Erdogan, who has been the longest serving leader of the modern Turkish republic, and his ruling Justice and Development Party (AKP) are facing their toughest reelection bid in his more than two-decade rule as he is facing a largely united opposition front.
A decisive majority of the voters believe that the elections will be fateful. Asked about how important the elections will be in determining the future of Turkey, 89.3% of the respondents said “very important.”
In an indication of likely high turnout on May 14, 96.7% of respondents said they were registered to vote in the elections. When asked about whether they were planning to vote, 84.2% of them said they would do so.
The youth appear to be the most reluctant. Among 11.3% remain undecided, a big segment of aged between 18-25(18%), said they were still undecided whether to vote.
Turkey’s six-party opposition bloc led by the main opposition Republican People’s Party (CHP) also includes the AKP offshoots DEVA and Gelecek (Future) as well as the Democrat Party, Islamist Felicity and nationalist Iyi (Good) parties. The bloc is fielding CHP leader Kemal Kilicdaroglu as its joint presidential candidate against Erdogan.
Following the country’s pro-Kurdish Peoples’ Democratic Party (HDP) announced that it wouldn’t field a candidate in tacit support of the main opposition leader, the majority of the Kurds, the expected kingmakers of the elections, are likely to support Kilicdaroglu. The six-party alliance’s main pledge is to end Erdogan’s executive presidential system, which was introduced in 2018 after a narrow referendum. Government critics argue that the system sped up the country’s democratic backsliding as well as the erosion of the rule of law and judicial independence.

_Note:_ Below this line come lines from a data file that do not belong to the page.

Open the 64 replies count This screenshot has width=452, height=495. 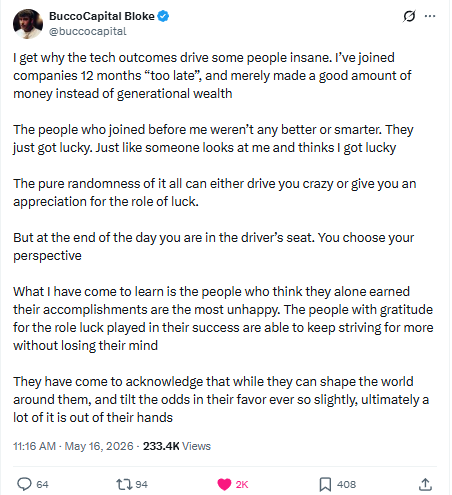(x=42, y=484)
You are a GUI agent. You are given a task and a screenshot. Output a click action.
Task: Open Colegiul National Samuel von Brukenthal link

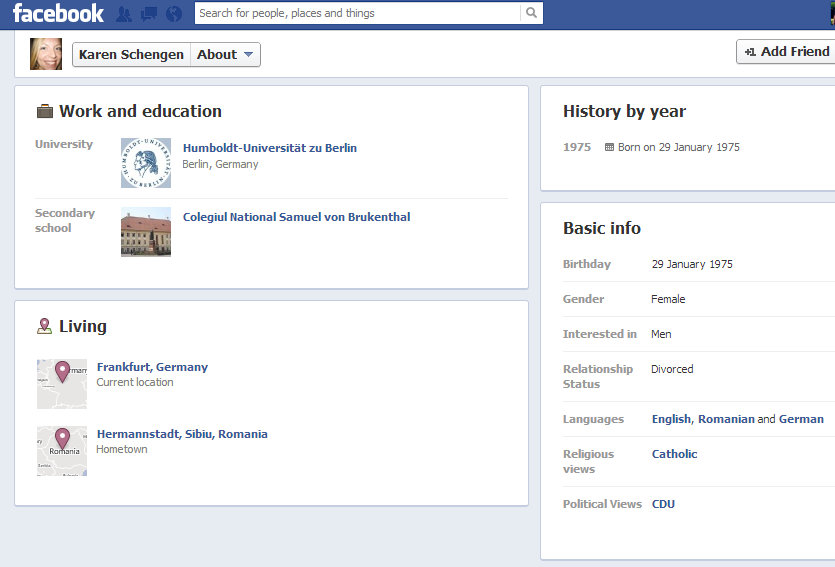pos(296,217)
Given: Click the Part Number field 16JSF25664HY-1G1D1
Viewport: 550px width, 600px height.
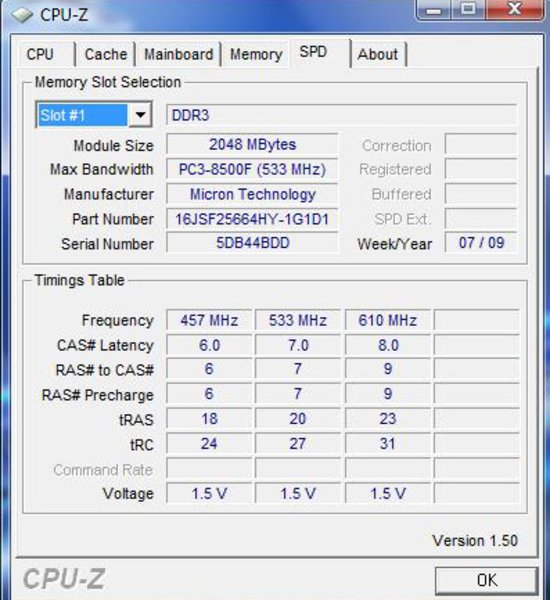Looking at the screenshot, I should click(x=252, y=219).
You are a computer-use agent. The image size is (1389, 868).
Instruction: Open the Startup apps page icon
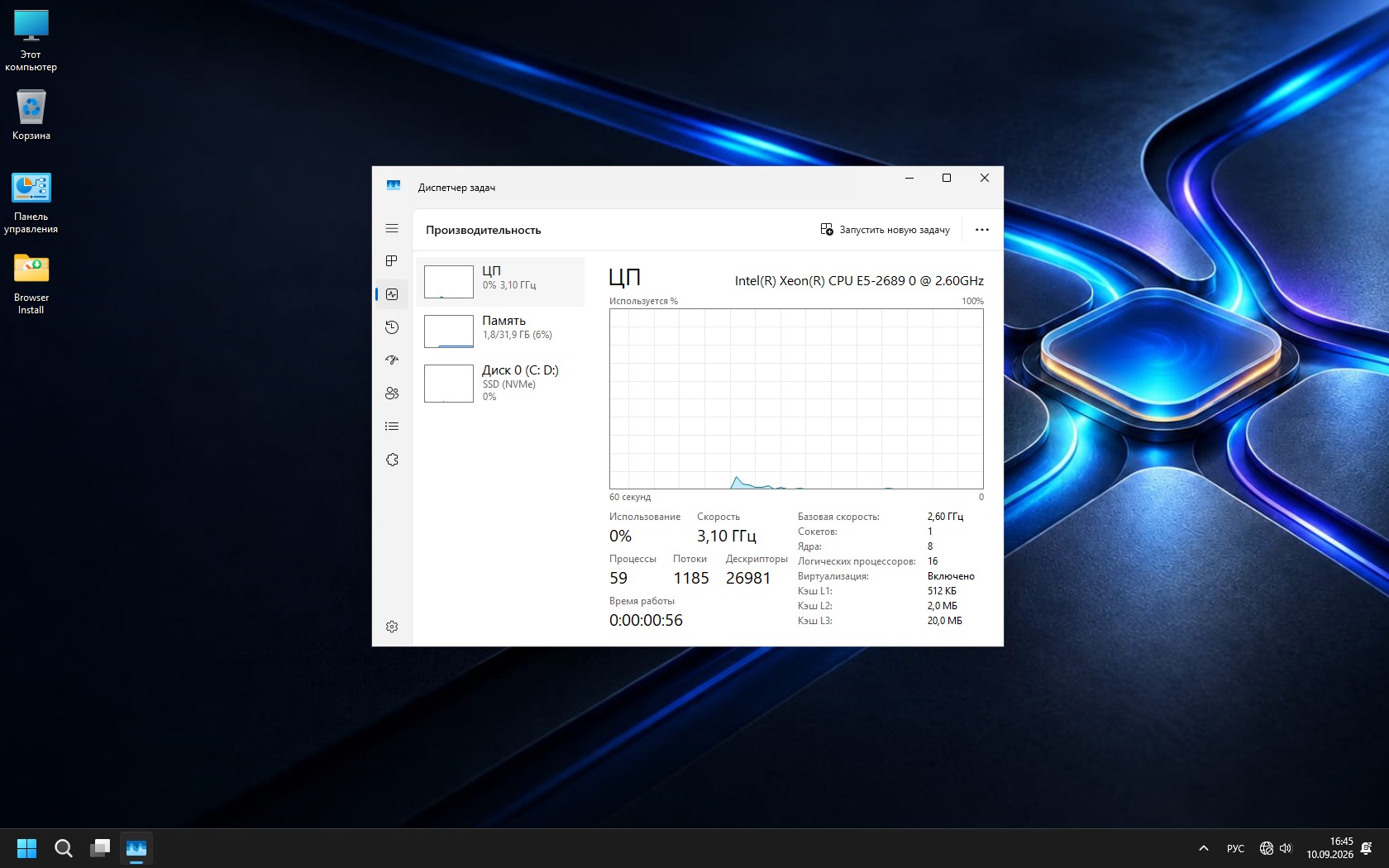point(392,360)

Erdogan and his ruling alliance stress the need for stability, arguing that the six-party alliance would struggle to govern the country, drawing on in-house disagreements among the alliance's highest ranks.
Turkey has witnessed deepening polarization under the rule of Erdogan, who has comfortably handled almost every electoral challenge he faced since becoming prime minister in 2003.
Voters also seem to be divided on foreign policy issues. Asked which country they would like Turkey to develop closer ties with, 34.7% of respondents said the United States while 26.5% said Russia and 23.4% said China.